MUSIC

Amputee Drummer Uses Robot Arm: 'Metal Drummers Might Be Jealous'

03/21/2014 01:59 EDT | Updated 03/21/2014 03:59 EDT

Drummer Jason Barnes has a big gig at the Atlanta Science Festival on March 22. It's even bigger considering he's had to practice for it with his new robotic arm.

According to New Scientist, Barnes lost the lower portion of his right arm in 2012 due to an electric shock after cleaning a vent hood in a restaurant. However, the tragic injury didn't deter the musician, resulting in a basic drumming device using springs and a brace he would attach to his right arm.

After enrolling in the Atlanta Institute of Music and Media, Barnes met drum instructor Eric Sanders who put him in touch with Gil Weinberg, an engineer at the Georgia Institute of Technology who had previously created robots to play music. Weinberg and a group attempted to create a robotic arm for Barnes.

As shown in the YouTube clip above, Barnes tested out the device with some amazing results. Essentially Barnes has an extra drumstick he can play with the robotic arm, making one arm basically do the work two arms would do to keep time -- and making Barnes essentially the world's first three-armed drummer.

"It was pretty awesome," Barnes told the publication. "If it works out and it proves to be a lot more useful than my current prosthesis, I would definitely use it all the time."

The YouTube clips shows Barnes initially playing a jazz style with one drumstick on the robotic arm and later showing a drum roll with an additional drumstick placed on the arm. "An arm with a mind of its own," a caption on the video reads as the two sticks on the robotic arm create an intricate rhythm on a cymbal.

The arm works by taking cues from Barnes' body by using a robotic arm that detects electrical signals from Barnes' upper arm muscles. The grip of the drumstick as well as the pace played is controlled by how he tenses his bicep muscles.

The other drumstick on the arm is controlled by a motor but by using a microphone and an accelerometer is able to determine what kind of rhythm Barnes (and other nearby musicians) is playing. The music of the late jazz icons Thelonious Monk and John Coltrane was the model used for assisting the rhythm's creation.

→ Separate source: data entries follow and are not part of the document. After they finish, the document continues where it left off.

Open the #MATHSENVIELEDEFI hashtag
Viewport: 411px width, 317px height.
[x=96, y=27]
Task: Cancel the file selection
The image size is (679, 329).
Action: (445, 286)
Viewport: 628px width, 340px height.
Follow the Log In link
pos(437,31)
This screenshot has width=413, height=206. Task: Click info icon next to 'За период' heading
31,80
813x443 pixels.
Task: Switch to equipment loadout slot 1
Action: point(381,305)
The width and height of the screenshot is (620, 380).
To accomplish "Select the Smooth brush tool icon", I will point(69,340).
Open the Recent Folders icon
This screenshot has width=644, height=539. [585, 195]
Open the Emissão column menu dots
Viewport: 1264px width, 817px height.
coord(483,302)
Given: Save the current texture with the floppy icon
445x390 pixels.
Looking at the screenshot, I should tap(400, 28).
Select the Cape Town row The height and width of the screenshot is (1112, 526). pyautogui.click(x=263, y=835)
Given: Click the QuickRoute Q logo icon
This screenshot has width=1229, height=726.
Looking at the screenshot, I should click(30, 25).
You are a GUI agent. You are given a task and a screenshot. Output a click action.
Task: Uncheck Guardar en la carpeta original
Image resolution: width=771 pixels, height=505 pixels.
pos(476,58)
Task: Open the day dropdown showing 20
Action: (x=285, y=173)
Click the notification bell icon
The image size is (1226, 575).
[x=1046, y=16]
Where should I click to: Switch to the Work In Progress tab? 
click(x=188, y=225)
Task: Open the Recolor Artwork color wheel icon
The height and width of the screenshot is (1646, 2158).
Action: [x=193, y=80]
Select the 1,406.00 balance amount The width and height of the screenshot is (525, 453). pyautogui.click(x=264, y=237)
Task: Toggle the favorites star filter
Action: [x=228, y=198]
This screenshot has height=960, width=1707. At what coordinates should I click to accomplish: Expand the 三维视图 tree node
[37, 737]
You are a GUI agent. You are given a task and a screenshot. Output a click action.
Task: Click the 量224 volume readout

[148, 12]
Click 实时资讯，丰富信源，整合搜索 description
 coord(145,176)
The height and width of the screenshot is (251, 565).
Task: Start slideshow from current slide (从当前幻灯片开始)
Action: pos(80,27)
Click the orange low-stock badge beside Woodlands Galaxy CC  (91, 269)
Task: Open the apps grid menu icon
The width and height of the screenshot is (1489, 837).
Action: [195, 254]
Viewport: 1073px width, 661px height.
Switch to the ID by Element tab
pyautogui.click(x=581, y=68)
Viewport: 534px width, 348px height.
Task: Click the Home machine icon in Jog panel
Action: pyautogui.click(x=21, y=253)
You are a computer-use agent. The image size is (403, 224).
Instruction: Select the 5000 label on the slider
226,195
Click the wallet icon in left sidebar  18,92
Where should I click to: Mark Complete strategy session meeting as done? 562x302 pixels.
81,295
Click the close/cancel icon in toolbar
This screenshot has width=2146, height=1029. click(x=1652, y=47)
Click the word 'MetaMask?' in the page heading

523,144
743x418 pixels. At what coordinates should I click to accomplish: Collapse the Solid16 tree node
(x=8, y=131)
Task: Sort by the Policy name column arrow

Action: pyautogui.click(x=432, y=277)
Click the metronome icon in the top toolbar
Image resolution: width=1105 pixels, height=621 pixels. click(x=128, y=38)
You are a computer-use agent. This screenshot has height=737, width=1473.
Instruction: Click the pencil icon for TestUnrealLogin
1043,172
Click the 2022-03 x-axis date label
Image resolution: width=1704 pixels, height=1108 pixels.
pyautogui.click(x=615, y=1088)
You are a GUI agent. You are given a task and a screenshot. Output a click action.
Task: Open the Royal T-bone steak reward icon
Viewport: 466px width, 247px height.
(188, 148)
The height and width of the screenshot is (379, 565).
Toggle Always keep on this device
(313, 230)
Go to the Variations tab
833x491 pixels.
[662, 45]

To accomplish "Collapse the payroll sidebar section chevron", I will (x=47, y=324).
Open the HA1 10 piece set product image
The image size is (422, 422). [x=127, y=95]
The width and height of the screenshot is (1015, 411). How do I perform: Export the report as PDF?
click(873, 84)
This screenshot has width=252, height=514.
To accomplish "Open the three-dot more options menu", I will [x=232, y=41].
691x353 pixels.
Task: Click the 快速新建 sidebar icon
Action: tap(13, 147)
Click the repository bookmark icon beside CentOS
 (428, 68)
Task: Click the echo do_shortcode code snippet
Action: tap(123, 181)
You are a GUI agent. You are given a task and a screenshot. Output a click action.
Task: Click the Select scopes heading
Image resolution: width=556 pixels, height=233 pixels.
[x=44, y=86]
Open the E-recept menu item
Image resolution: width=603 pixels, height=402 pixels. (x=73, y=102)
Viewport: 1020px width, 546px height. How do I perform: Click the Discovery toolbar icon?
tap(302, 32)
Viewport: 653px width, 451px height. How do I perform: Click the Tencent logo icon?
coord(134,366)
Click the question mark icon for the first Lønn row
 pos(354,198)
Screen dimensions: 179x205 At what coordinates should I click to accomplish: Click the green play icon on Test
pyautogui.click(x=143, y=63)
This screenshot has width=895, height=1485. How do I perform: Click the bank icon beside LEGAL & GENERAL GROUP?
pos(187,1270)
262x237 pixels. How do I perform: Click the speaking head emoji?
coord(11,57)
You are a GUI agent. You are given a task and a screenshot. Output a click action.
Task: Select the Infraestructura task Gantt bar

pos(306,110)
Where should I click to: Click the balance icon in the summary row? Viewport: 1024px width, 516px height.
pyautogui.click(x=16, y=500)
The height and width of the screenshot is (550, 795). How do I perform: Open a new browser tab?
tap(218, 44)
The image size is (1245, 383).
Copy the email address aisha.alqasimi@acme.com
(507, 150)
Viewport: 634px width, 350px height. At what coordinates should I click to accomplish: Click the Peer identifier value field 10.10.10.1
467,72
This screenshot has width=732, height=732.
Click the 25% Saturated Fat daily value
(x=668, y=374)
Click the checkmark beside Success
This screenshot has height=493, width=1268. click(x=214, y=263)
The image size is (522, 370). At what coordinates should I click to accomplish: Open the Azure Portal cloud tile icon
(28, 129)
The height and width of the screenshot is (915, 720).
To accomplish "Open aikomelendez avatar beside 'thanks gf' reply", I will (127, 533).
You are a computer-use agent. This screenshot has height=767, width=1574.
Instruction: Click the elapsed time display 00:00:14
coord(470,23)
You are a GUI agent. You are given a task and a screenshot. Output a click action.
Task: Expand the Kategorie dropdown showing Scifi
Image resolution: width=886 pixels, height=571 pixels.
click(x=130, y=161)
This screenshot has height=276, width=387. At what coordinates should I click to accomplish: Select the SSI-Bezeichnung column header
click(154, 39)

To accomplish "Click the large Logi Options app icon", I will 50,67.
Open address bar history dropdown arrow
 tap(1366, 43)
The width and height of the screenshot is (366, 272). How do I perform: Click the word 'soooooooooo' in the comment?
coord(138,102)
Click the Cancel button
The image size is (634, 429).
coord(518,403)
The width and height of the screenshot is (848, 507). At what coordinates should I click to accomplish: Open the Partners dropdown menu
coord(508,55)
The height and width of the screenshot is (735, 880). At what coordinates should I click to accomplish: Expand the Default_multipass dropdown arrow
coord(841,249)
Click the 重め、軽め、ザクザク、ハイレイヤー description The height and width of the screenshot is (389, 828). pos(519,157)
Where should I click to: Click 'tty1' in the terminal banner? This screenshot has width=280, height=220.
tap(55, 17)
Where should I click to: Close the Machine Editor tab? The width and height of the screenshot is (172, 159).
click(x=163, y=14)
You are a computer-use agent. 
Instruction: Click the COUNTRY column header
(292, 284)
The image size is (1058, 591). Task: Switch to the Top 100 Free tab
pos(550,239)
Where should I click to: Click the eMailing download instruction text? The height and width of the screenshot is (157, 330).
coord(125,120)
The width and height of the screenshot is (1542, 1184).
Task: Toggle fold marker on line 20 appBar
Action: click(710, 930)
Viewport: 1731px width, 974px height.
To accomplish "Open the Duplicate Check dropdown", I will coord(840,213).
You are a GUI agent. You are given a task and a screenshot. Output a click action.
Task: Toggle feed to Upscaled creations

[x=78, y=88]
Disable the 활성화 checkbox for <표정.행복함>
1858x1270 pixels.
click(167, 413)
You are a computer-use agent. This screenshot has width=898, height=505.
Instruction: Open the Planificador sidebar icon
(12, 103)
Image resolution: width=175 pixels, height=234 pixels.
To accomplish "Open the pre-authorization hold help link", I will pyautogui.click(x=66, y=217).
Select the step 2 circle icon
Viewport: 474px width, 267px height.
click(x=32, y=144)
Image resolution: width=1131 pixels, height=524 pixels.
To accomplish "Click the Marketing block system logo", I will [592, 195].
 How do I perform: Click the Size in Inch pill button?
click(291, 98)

"I'll bet a lot of metal drummers might be jealous of what I can do now," Barnes told Georgia Tech as reported by NBC News regarding the arm officially called called the Robotic Drum Prosthesis.

"In some cases, we were able to create some surprises, with music that cannot be created by humans alone," Weinberg said. "The next interesting step is to see what happens when you are part of the robot and the robot is part of you."